Le aziende Dvc e Site Spa, con la loro vasta esperienza nel settore, hanno curato l'implementazione del progetto, concentrandosi sull'ottimizzazione dell'involucro edilizio. Questo approccio è cruciale per minimizzare i consumi energetici, le dispersioni di calore e i costi di gestione. La scelta del pannello Poliiso Plus di Ediltec Insulation, con uno spessore ridotto di soli 20 millimetri e un'alta conducibilità termica di 0,022 W/mK, ha permesso di rispettare i requisiti normativi di trasmittanza senza richiedere interventi strutturali invasivi, garantendo al contempo una notevole resistenza alla compressione. Questa soluzione innovativa ha semplificato le operazioni in cantiere, riducendo modifiche e interferenze e accelerando i tempi di realizzazione.
Sostenibilità e Durabilità: La Scelta dei Materiali per la Copertura
La copertura dell'edificio ha rappresentato un altro punto critico nel progetto di riqualificazione, richiedendo soluzioni che garantissero non solo eccellenti prestazioni di isolamento termico, ma anche robustezza meccanica e compatibilità con l'applicazione di manti impermeabili a caldo. La scelta è ricaduta su una stratigrafia combinata di Poliiso Plus da 60 mm e Poliiso Sb da 60 mm, installati in doppio strato. Questa configurazione ha assicurato una continuità isolante efficace, riducendo significativamente i ponti termici e offrendo la resistenza necessaria ai carichi strutturali del pavimento galleggiante soprastante. L'utilizzo del pannello Poliiso Sb, caratterizzato da una conducibilità termica di 0,026 W/mK e un'elevata resistenza meccanica, si è rivelato fondamentale per creare un sistema di copertura stabile, duraturo e in grado di sopportare le sollecitazioni ambientali e strutturali.
Il poliuretano espanso rigido si conferma come materiale chiave negli interventi di retrofit energetico, grazie alla sua capacità di offrire un isolamento superiore con spessori minimi.

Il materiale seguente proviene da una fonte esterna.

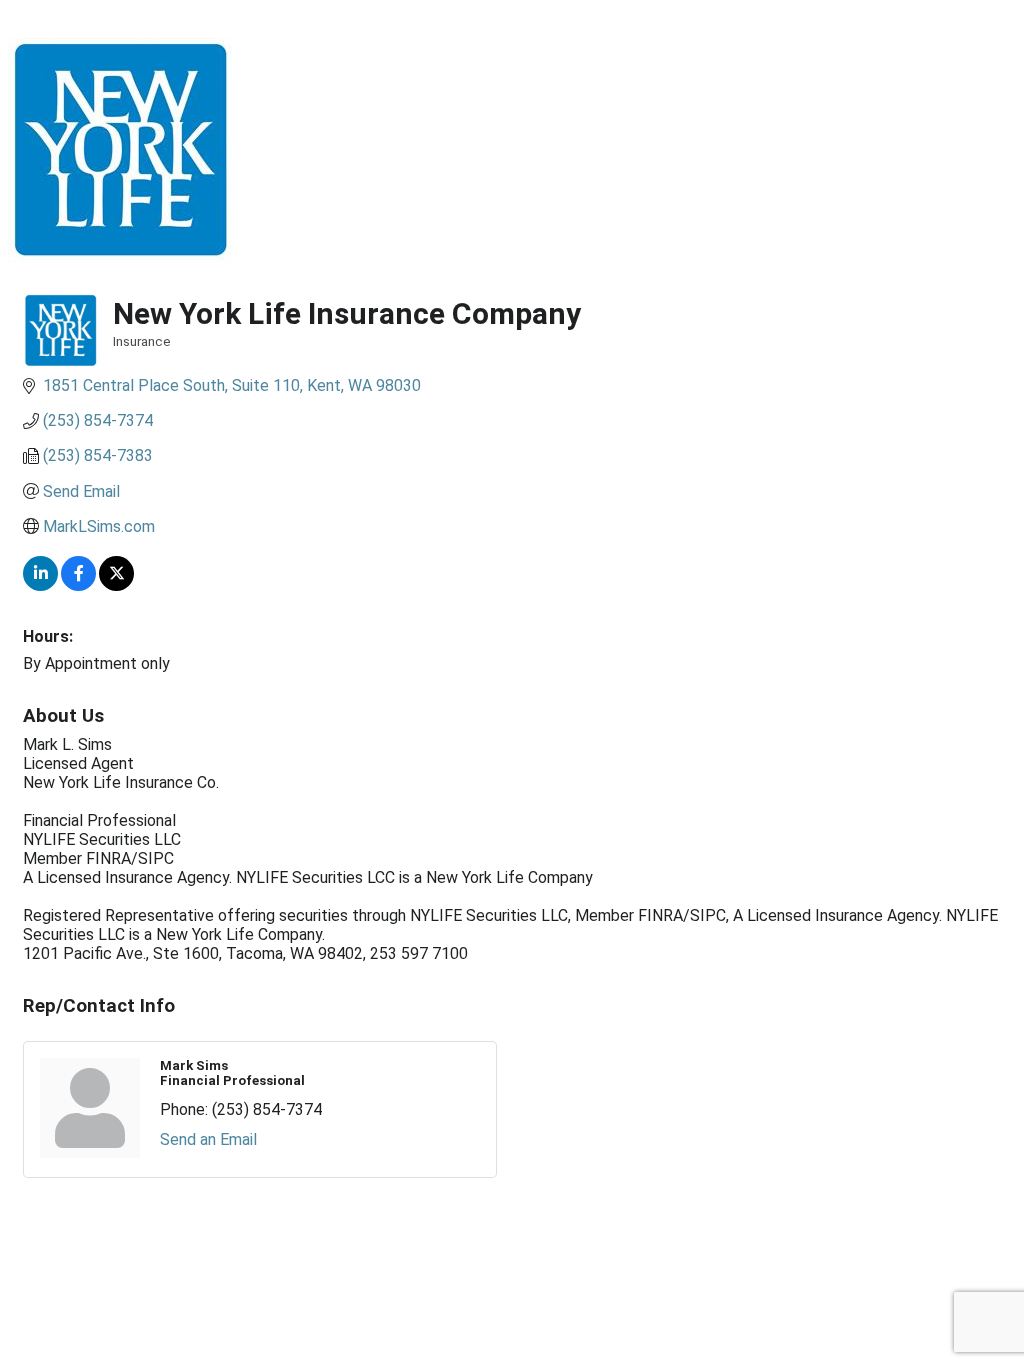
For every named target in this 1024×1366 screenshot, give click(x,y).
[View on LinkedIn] (40, 585)
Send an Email (208, 1139)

Questa caratteristica è determinante per la riconversione funzionale di edifici esistenti, evitando modifiche strutturali invasive e preservando l'architettura originale. Il progetto di via Dario Niccodemi a Roma dimostra come l'integrazione di materiali ad alte prestazioni e una progettazione oculata possano trasformare strutture obsolete in complessi edilizi moderni, efficienti e pienamente conformi agli obiettivi di sostenibilità ambientale. Questo modello di rigenerazione urbana non solo aumenta l'offerta abitativa, ma contribuisce anche a ridurre l'impronta energetica della città, senza sacrificare nuovo territorio per nuove costruzioni.